* [Textauszug]
Dienstag, 19. März 2024

Archiv

Entlassungswelle in den USA
Probleme bei Umsetzung des Coronahilfspakets

Die Coronavirus-Pandemie schlägt voll auf den US-Arbeitsmarkt durch. Mehr als 6,6 Millionen US-Amerikaner haben in der vergangenen Woche einen Erstantrag auf Arbeitslosenhilfe gestellt. Washington hat ein Hilfspaket über zwei Billionen Dollar auf den Weg gebracht – aber bei der Umsetzung hakt es.

Von Jan Bösche | 03.04.2020
Schalter im Büro des New York State Department of Labor|
Die Arbeitslosigkeit in den USA steigt derzeit stark (dpa / Justin Lane)
Leida Parker Sylvester aus Chicago hat 25 Jahre Erfahrung im Hotel-Business. Ende März hat sie ihren Job verloren: Sie habe den 11. September erlebt, sie hätten sich gut davon erholt – diesmal sei sie aber nervös, erzählte Leida im Fernsehsender PBS. Juliana Edelen aus Milwaukee verlor ihren Job ebenfalls und zählte auf: Kreditkarten-Rechnungen, Kredit-Zinsen – mit allem sei jetzt zu spät: Wenn das einen Monat lang so weitergehe – wie solle sie sich davon erholen?
Zwei von über 6,5 Millionen Amerikanern, die sich in der vergangenen Woche arbeitslos gemeldet haben. Vor allem Restaurants, Hotels, Geschäfte haben ihre Mitarbeiter wegen der Corona-Krise in den Zwangsurlaub geschickt oder gleich entlassen. Die Behörden sind überwältigt, viele Betroffene konnten ihre Anträge noch gar nicht einreichen.
Ökonom: Es wird noch schlimmer
Die Zahl der Amerikaner, die sich neu arbeitslos gemeldet haben, ist zurzeit die verlässlichste Zahl vom US-Arbeitsmarkt. Heute kommt zwar die Monats-Statistik für März heraus. Sie basiert allerdings zum großen Teil auf Zahlen, die in der ersten Monatshälfte erhoben wurden – vor den Massen-Entlassungen.

* [Datensätze]

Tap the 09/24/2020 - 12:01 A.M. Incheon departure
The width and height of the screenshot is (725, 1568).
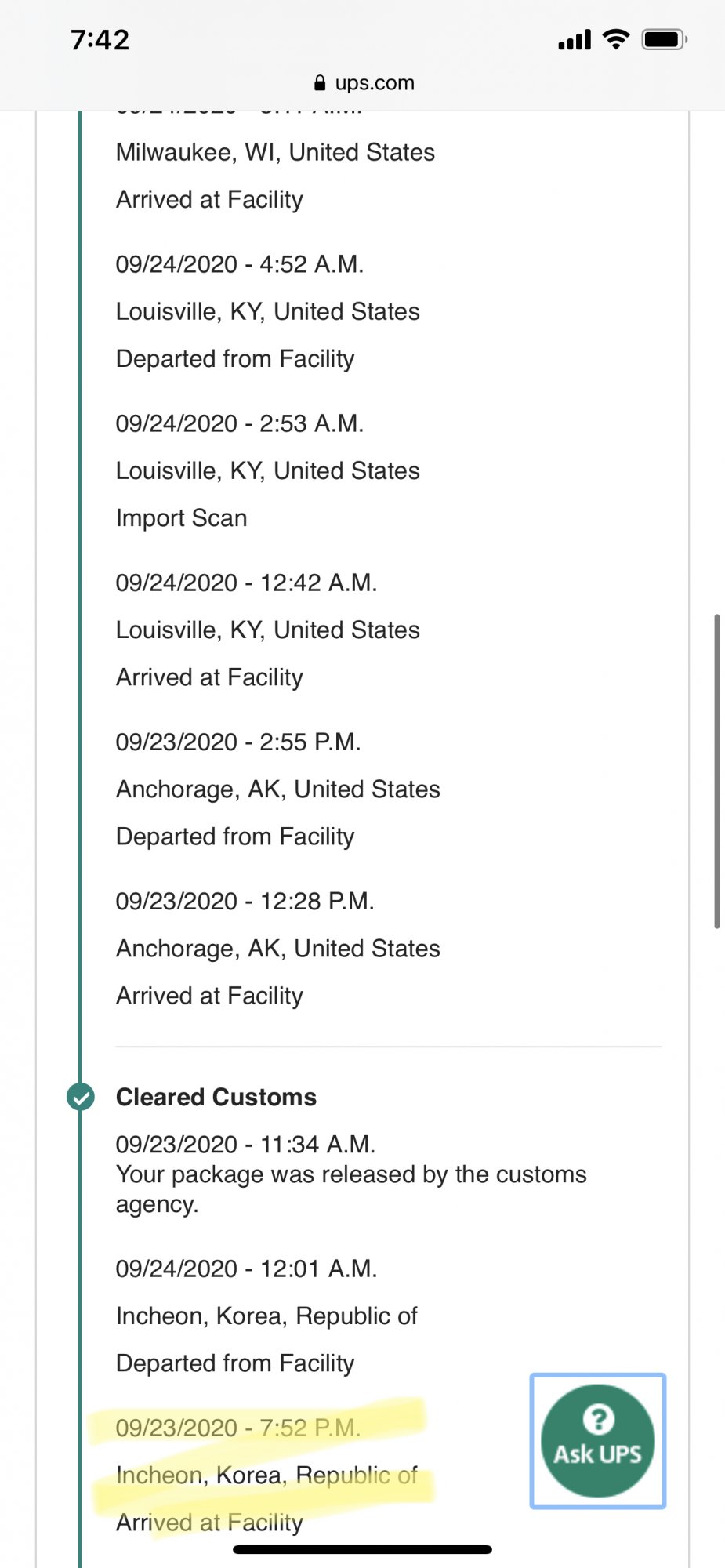(266, 1316)
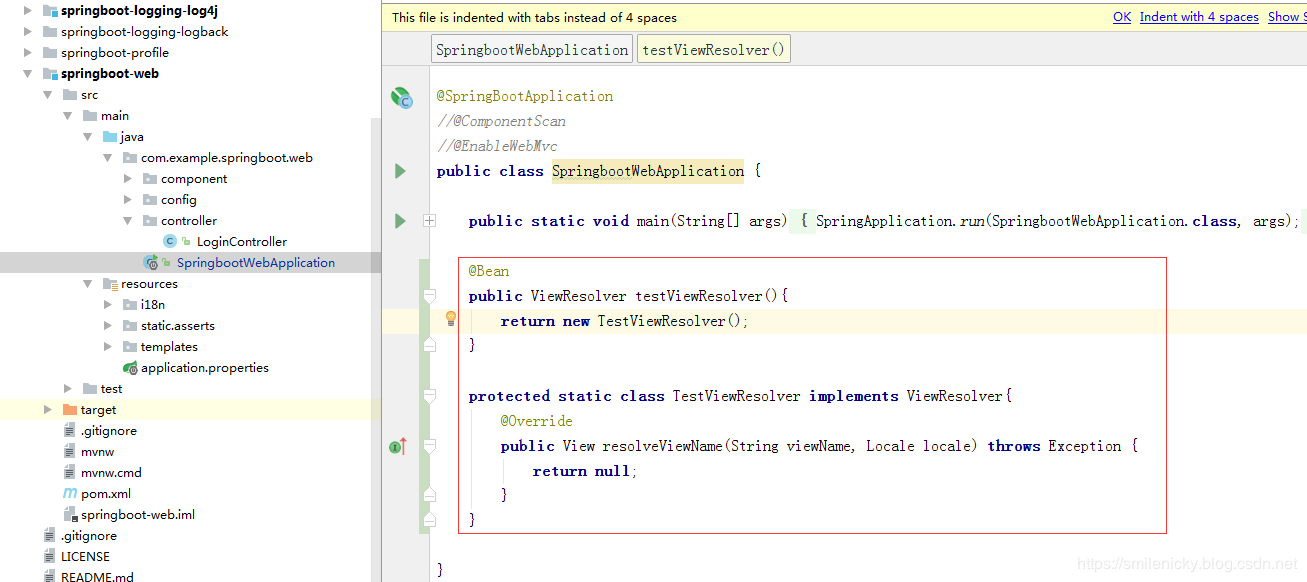The height and width of the screenshot is (582, 1307).
Task: Collapse the TestViewResolver class fold marker
Action: point(430,396)
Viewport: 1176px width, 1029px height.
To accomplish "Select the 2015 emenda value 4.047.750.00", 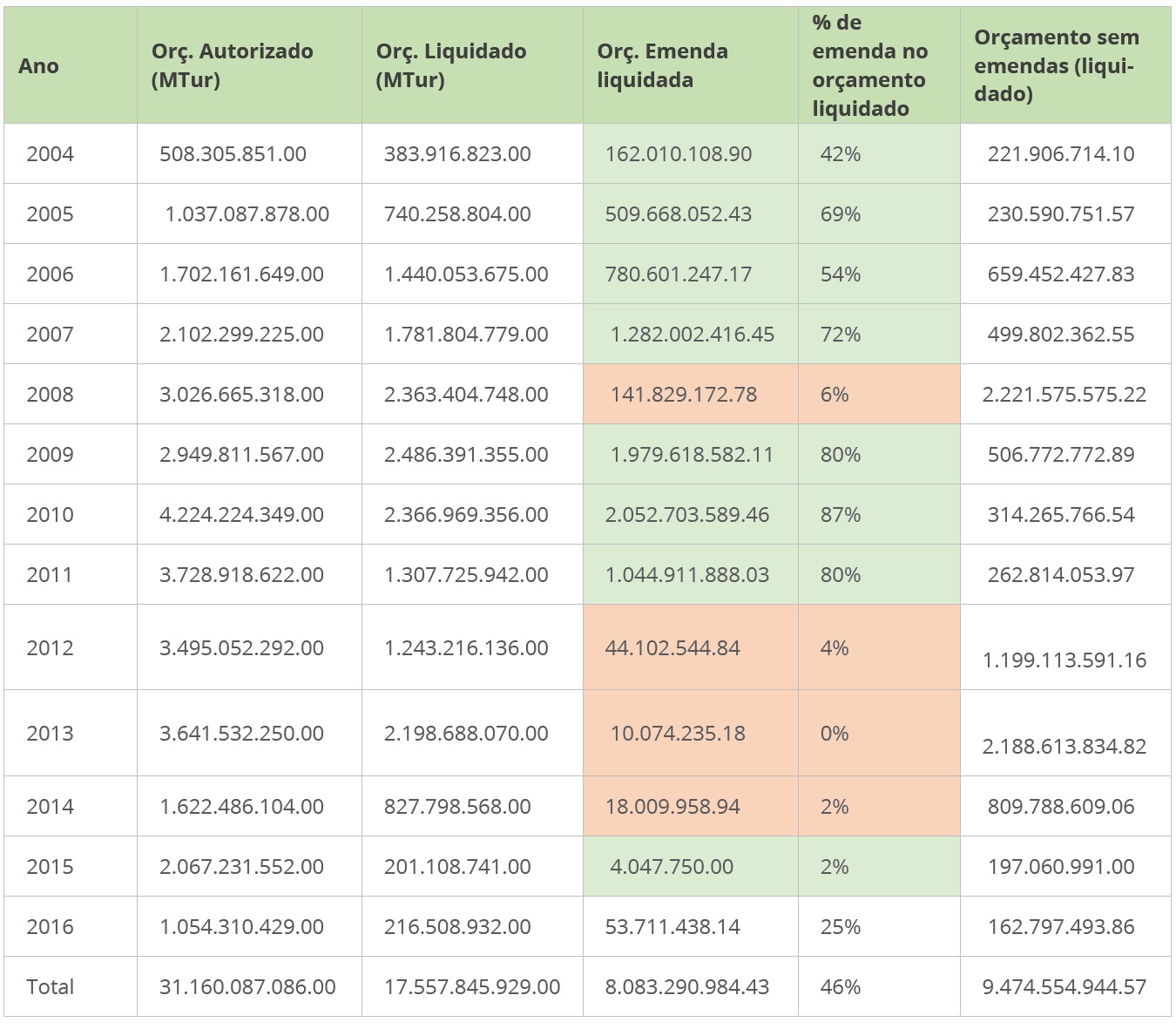I will (671, 867).
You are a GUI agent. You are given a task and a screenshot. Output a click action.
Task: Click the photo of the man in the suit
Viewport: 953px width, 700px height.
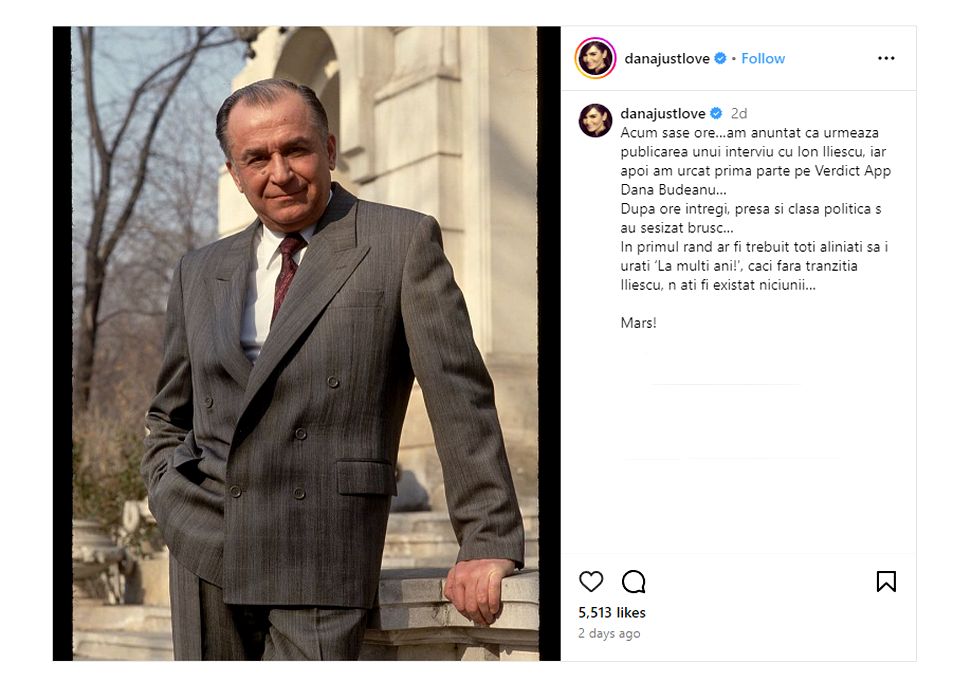pyautogui.click(x=306, y=343)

* [Aufgaben]
1. Gib aus dem Text über die Entlassungswelle in den USA den Abschnitt wortgetreu wieder, der mit den Worten „Von Jan Bösche“ beginnt und mit „(dpa / Justin Lane)“ endet.
2. Schreib den Text über die Entlassungswelle in den USA im Anschluss an seinen letzten Satz weiter.
Das Material wird für die Bearbeitung nicht gebraucht.

* [Lösungen]
1.
Von Jan Bösche | 03.04.2020
Schalter im Büro des New York State Department of Labor|
Die Arbeitslosigkeit in den USA steigt derzeit stark (dpa / Justin Lane)

2.
6,5 Millionen neue Arbeitslose in einer Woche, das gab es in den USA noch nie. Und es könnte so weitergehen, mahnte Mark Zandi, Chefökonom von Moody’s bei CNBC. Er sagte, die Arbeitslosenzahlen seien besonders in den Bundesstaaten sprunghaft angestiegen, die frühzeitig strenge Ausgangsregeln verhängt hatten: Aus allen Staaten mit späteren Ausgangs-Beschränkungen kämen die Anmeldungen später. Es werde noch schlimmer.
Washington bringt Rekord-Hilfspaket auf den Weg
Die Politik versucht, den Schaden einzudämmen. Darum verabschiede der Kongress in der vergangenen Woche ein Rekord-Hilfspaket, für über zwei Billionen Dollar. Viele Bestandteile dieses Pakets sollen den Arbeitnehmern helfen: Fast alle Amerikaner bekommen einen Scheck über 1.200 Dollar. Das Arbeitslosengeld wird ausgeweitet und aufgestockt. Kleine Unternehmen bekommen günstige Kredite, die sogar erlassen werden, wenn sie ihre Mitarbeiter weiterbeschäftigen.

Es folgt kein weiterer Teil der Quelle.